I have been hunting coyotes well over 30 years now. For me a successful hunt is when i learn something from the coyote. One thing I have learned, almost everything works. Loud calling, soft calling, calling only when sign is present, calling when no sign is present, rabbit screams, bird screams, coyote screams, deer screams...... I have killed coyotes using all of the above methods.Only thing that dont work is when the jig is up... either they saw you, heard you, or smelled you. Keep at it, and learn from the greatest teacher there is.


----------



## rotty (Jan 22, 2003)

I don't have specific numbers cuz I stopped counting stands, but called in 23 predators this season so far...last season I had 26 for the whole season, and I do hunt alot, but this year, I'm at maybe 40-50%....give or take


----------



## Filthyoter (Sep 18, 2014)

That's pretty impressive ratio rotty. Mind giving a brief explanation of what you look for in a spot and how you do your sets ?


----------



## rotty (Jan 22, 2003)

look for where they are! do lots of scouting, knock on lots of doors, make lots of phone calls etc...
then use google maps and weather channel .com to plot out where I will hunt based on location and wind direction.


----------



## rotty (Jan 22, 2003)

And to clarify, those aren't fur down success, that is calling success percentage. . For example last two weekends i have been out making sets at night 5 each weekend, this past weekend had one confirmed predator, 1/5, weekend before that had one coyote double and one Fox double, none of those resulted in fur down.


----------



## Copper15 (Oct 17, 2012)

rotty said:


> look for where they are! do lots of scouting, knock on lots of doors, make lots of phone calls etc...
> then use google maps and weather channel .com to plot out where I will hunt based on location and wind direction.

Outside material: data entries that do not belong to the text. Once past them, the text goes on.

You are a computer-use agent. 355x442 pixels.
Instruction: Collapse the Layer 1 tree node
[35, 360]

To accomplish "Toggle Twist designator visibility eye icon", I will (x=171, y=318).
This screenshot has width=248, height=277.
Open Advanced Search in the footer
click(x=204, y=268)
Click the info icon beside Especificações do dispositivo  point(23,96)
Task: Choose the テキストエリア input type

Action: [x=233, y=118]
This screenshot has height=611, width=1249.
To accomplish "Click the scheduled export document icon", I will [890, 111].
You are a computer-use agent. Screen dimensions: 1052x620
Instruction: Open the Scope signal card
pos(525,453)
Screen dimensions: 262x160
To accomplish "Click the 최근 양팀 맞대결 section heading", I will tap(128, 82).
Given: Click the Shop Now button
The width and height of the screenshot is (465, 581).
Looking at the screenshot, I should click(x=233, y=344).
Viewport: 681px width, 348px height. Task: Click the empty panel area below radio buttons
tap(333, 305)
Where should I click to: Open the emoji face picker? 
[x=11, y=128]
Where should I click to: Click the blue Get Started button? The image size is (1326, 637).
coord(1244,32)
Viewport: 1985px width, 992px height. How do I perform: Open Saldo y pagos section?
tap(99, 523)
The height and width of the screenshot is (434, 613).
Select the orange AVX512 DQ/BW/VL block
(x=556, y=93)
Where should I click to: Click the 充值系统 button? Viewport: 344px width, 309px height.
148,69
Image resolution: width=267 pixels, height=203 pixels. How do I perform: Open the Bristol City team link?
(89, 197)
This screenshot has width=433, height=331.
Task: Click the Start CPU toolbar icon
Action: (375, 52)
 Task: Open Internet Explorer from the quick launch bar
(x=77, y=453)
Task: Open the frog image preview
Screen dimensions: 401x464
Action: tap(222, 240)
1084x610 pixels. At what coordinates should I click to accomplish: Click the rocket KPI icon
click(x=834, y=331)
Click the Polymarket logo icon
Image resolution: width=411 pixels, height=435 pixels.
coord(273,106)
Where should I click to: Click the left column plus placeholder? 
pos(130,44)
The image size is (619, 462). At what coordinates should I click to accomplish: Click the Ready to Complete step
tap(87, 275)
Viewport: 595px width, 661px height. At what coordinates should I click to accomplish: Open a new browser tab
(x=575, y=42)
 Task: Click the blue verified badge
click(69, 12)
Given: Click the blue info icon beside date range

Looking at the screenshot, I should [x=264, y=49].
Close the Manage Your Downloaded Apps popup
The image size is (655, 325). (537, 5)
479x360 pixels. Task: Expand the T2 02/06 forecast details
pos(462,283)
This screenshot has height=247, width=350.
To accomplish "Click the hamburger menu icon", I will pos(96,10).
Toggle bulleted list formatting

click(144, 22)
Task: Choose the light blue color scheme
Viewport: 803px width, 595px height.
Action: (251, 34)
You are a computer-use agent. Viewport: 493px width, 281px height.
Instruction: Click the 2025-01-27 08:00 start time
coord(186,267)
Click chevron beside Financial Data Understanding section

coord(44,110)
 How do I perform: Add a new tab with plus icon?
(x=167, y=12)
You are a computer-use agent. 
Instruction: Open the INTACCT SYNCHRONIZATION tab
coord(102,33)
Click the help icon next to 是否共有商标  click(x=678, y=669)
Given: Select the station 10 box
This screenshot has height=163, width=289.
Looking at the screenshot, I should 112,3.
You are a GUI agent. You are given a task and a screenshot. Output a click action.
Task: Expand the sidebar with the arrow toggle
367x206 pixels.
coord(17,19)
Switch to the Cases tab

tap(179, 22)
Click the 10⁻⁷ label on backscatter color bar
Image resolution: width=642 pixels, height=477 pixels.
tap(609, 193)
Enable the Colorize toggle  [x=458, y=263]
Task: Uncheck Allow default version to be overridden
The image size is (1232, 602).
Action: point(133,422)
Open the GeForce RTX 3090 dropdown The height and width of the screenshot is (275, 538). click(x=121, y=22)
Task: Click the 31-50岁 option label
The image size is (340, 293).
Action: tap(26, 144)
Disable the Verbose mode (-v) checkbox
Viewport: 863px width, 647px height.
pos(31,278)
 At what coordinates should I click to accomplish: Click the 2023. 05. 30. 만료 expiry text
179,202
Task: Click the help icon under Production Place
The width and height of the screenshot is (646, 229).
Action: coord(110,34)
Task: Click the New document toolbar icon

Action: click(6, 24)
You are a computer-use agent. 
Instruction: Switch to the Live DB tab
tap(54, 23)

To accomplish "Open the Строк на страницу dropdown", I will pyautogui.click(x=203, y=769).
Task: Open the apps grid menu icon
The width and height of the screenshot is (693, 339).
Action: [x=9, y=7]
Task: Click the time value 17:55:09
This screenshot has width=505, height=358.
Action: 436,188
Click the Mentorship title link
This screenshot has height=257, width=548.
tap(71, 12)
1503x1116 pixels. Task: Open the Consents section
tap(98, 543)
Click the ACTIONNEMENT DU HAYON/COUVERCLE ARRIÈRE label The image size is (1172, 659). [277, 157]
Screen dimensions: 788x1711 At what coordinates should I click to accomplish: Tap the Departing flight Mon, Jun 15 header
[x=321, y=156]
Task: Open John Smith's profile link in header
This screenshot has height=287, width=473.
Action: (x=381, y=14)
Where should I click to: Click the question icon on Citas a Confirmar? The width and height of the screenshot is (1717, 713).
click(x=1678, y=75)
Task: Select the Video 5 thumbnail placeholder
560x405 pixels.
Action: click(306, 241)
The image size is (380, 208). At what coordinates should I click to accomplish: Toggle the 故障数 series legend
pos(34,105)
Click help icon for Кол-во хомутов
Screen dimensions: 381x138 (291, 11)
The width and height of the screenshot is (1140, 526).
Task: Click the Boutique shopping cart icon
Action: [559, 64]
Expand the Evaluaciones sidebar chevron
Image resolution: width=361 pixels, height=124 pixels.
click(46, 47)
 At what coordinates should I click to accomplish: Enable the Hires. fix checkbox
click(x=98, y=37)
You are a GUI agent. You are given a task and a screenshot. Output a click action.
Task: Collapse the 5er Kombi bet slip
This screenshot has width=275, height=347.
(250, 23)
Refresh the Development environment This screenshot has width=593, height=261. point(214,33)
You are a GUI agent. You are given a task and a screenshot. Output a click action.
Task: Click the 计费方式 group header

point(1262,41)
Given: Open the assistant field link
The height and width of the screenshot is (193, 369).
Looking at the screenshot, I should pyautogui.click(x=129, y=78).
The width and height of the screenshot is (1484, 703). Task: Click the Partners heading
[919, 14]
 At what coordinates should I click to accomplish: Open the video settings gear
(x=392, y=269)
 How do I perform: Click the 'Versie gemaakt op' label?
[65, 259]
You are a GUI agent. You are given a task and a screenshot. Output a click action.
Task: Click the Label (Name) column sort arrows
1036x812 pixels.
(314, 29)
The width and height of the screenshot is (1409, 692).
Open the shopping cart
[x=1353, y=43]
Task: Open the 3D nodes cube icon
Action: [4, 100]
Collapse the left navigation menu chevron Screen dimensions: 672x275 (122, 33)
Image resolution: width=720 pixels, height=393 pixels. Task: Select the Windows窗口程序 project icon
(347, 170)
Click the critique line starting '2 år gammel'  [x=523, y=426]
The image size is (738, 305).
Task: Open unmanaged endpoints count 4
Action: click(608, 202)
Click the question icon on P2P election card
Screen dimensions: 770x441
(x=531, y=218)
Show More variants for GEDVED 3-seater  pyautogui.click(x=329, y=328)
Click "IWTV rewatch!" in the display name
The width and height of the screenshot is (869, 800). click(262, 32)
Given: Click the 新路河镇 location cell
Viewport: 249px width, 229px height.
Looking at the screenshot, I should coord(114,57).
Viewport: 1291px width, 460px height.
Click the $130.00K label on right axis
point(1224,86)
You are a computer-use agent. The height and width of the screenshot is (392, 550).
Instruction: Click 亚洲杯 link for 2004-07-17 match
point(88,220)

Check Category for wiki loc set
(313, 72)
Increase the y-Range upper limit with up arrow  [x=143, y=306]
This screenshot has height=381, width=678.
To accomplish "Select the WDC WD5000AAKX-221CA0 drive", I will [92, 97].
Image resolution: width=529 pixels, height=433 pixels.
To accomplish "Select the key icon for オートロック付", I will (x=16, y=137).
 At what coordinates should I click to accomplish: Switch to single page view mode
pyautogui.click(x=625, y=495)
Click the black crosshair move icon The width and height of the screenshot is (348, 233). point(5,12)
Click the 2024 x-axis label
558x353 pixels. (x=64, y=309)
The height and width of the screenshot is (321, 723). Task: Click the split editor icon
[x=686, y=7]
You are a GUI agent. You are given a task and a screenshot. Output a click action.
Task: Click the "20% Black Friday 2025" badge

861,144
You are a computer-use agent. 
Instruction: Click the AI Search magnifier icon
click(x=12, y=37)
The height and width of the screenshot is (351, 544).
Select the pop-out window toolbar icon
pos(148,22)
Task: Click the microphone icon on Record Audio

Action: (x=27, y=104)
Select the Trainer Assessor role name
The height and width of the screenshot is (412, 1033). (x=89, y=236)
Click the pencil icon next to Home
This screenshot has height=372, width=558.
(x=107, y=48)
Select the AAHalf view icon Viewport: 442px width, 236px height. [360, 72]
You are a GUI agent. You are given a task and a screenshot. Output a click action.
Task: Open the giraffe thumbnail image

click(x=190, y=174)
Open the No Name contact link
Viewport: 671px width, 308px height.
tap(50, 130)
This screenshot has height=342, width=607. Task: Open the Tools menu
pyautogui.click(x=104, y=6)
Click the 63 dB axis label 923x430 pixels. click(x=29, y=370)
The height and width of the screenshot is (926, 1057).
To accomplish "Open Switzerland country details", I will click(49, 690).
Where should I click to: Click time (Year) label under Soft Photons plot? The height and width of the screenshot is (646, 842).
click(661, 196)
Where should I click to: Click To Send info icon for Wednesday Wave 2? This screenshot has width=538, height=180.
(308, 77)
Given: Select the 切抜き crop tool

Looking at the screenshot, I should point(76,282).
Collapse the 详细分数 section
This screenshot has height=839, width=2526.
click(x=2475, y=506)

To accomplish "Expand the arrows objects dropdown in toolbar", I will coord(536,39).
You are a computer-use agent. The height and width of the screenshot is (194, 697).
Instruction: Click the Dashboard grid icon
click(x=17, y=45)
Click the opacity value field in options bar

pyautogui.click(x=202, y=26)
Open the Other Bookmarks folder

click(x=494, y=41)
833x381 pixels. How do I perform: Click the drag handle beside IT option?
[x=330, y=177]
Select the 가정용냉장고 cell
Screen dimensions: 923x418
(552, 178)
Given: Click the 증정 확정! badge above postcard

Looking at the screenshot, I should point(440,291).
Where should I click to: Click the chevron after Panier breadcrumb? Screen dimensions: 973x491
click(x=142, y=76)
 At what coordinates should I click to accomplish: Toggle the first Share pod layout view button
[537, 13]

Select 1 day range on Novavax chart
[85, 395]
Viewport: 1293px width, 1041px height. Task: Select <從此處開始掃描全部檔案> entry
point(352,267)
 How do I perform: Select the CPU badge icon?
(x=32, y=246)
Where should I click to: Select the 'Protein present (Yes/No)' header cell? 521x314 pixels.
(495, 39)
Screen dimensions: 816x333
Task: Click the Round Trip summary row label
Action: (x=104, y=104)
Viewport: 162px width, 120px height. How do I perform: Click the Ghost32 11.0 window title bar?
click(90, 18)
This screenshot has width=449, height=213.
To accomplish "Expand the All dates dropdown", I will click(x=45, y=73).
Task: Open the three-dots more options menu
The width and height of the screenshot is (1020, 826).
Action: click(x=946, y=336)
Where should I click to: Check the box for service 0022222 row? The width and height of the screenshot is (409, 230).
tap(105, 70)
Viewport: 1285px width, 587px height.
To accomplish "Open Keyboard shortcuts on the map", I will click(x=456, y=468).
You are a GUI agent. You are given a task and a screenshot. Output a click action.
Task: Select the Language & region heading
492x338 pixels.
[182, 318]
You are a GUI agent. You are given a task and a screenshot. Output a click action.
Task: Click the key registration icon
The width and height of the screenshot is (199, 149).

 When coyotes reply but don't come in I look at it as I know where they are and when they were there. Might not be seeing one that trip but next trip there you can move your set spot accordingly.


----------



## Filthyoter (Sep 18, 2014)

rotty said:


> And to clarify, those aren't fur down success, that is calling success percentage. . For example last two weekends i have been out making sets at night 5 each weekend, this past weekend had one confirmed predator, 1/5, weekend before that had one coyote double and one Fox double, none of those resulted in fur down.


I see you are from muskegon like myself. Going to pm you rotty


----------